Authorities bolstered security around the Manhattan courthouse after Trump earlier this month called for nationwide protests, recalling his charged rhetoric ahead of the Jan. 6, 2021, attack on the US. Capitol by his supporters.
Neither the White House nor President Joe Biden, a Democrat who is widely expected to seek re-election in a possible rematch against Trump, commented on Thursday.
But the party’s top senator, Majority Leader Chuck Schumer, called for matters to play out calmly. “I encourage both Mr. Trump’s critics and supporters to let the process proceed peacefully and according to the law,” he said.
The Manhattan investigation is just one of several legal challenges concerning Trump.
Trump also faces a separate criminal probe into whether he unlawfully tried to overturn his 2020 election defeat in Georgia, and two investigations by a special counsel including over his handling of classified documents after leaving office.

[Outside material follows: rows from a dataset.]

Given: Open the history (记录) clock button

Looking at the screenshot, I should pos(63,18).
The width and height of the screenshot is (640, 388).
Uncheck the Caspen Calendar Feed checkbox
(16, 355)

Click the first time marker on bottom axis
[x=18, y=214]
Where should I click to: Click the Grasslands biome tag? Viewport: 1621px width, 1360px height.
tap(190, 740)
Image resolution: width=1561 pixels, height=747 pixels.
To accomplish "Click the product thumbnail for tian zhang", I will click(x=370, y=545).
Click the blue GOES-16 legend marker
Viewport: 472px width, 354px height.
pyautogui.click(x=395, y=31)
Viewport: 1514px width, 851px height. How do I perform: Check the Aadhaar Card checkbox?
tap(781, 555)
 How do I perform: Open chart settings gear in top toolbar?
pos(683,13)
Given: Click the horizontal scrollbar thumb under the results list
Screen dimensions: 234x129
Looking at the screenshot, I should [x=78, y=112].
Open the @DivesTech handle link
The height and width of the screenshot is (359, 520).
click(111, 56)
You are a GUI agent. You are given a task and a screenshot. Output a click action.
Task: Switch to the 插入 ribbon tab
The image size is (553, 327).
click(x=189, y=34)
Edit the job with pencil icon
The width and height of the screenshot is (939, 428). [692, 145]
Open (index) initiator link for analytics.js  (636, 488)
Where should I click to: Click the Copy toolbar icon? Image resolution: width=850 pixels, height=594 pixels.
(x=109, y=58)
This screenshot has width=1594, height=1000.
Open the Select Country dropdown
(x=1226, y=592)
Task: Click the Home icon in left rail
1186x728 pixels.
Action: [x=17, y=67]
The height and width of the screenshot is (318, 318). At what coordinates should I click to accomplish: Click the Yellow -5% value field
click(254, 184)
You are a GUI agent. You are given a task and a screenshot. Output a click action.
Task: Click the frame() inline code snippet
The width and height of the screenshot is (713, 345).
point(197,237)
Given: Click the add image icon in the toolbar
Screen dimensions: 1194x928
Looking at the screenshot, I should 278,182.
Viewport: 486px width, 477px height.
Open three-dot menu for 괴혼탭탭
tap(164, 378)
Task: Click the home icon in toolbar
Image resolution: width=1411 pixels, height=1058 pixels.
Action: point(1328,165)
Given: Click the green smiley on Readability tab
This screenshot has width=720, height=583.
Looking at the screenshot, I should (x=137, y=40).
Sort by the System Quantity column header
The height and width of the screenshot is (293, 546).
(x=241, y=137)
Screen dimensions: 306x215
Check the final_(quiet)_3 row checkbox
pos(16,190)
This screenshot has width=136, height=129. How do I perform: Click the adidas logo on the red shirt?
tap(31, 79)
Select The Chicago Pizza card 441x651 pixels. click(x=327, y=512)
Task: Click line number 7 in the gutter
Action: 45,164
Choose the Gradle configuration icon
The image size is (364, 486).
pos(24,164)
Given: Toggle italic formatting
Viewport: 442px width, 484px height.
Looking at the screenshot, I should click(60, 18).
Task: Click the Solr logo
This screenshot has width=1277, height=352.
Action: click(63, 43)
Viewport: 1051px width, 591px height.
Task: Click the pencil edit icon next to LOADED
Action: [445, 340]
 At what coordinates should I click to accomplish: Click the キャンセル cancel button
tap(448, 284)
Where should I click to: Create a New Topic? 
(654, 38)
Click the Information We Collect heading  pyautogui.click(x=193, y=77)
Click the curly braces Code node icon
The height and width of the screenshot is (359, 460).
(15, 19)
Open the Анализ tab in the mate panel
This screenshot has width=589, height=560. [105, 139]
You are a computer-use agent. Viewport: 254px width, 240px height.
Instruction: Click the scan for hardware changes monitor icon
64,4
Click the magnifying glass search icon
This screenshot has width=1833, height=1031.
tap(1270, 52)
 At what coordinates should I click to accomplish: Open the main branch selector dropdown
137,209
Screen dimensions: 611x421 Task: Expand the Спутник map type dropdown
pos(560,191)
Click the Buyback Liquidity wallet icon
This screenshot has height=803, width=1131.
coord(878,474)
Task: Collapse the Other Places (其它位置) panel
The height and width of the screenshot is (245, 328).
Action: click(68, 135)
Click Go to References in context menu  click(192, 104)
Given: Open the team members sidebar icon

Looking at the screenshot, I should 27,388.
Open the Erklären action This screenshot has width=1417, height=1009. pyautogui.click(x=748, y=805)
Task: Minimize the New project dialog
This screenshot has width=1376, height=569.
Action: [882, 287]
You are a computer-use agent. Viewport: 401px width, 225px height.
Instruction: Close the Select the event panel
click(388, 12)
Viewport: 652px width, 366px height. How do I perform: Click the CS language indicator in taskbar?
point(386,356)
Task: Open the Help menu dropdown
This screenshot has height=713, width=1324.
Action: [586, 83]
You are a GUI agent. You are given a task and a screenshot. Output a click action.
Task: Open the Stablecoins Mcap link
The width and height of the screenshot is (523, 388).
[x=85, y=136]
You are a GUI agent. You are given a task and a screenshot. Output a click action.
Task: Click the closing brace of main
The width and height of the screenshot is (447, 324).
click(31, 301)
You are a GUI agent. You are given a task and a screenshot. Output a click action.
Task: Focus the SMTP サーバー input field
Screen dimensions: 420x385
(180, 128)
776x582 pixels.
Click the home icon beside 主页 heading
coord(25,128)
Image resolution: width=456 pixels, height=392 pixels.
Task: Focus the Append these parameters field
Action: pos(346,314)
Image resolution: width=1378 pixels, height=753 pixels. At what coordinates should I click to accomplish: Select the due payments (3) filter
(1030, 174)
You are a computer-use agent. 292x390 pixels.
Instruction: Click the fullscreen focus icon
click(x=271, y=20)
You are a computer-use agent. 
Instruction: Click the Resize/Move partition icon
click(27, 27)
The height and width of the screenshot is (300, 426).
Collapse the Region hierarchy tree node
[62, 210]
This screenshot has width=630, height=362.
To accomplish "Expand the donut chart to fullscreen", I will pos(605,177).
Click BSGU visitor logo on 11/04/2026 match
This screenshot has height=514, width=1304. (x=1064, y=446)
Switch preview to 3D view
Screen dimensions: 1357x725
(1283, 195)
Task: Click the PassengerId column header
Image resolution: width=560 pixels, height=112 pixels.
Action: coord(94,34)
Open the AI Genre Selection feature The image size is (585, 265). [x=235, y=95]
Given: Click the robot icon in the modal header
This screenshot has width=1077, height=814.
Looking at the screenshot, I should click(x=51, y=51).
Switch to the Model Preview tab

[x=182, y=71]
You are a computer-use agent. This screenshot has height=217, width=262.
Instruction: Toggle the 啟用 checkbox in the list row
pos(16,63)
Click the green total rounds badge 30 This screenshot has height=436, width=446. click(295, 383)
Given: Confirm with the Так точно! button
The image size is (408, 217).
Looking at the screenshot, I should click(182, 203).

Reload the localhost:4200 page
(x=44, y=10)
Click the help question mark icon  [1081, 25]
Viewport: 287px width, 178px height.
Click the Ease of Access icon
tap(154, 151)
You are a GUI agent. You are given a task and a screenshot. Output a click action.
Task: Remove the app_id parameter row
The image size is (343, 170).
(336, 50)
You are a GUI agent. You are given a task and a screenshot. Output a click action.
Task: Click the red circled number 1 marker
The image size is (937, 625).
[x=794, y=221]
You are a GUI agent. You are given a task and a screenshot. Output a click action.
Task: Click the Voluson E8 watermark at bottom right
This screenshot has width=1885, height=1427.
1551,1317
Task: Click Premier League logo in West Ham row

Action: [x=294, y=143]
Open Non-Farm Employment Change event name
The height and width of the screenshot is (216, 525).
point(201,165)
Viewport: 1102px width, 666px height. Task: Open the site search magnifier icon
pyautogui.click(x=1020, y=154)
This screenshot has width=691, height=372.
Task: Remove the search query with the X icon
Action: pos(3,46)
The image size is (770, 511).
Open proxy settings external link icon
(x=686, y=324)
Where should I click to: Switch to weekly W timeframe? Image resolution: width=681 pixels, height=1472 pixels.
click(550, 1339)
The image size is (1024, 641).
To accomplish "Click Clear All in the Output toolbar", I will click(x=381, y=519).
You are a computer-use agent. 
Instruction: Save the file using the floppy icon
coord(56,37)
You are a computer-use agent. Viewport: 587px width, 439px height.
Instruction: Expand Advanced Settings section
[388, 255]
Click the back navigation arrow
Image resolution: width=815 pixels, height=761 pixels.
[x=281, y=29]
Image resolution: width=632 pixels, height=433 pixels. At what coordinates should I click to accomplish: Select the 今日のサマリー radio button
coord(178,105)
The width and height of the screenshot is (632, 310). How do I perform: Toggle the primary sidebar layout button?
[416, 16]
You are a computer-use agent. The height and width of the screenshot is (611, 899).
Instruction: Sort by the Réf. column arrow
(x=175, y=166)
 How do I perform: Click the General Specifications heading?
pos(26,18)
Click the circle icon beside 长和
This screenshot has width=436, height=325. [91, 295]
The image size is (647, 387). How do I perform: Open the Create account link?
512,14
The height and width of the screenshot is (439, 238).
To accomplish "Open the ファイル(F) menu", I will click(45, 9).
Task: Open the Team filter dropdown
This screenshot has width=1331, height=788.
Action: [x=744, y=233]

The Manhattan charges will likely be unsealed by a judge in the coming days and Trump will have to travel there to be fingerprinted and photographed, known as a surrender date, which a court official said was expected on Tuesday.
He will then appear before a judge and be formally charged.
Thursday’s indictment from the grand jury came after months of hearing evidence about an alleged $130,000 payment to porn star Stormy Daniels in the waning days of the 2016 campaign.
But any potential trial is still at least more than a year away, legal experts said, meaning it could occur during or after the presidential campaign.
Trump’s lawyers Susan Necheles and Joseph Tacopina said they will “vigorously fight” the charges.
Trump received support from a number of potential challengers for the Republican nomination including Florida Governor Ron Desantis and former Vice President Mike Pence.
“This will only further serve to divide our country,” Pence said.
Desantis wrote on Twitter: “The weaponization of the legal system to advance a political agenda turns the rule of law on its head. It is un-American.”
Nikki Haley, Trump’s former U.N. ambassador and a candidate for the Republican nomination, tweeted: “This is more about revenge than it is about justice.”
Among Trump’s faithful outside his Mar-a-Lago property, Jill Cohen, 57, said the indictment would only bolster him.
“Do you really think that they’re going to take President Trump out of the running for president because of some old horse-face story? No! I don’t believe that for a second,” said Cohen, an author: No ... In fact, what they’re doing to him right now is only strengthening his base...”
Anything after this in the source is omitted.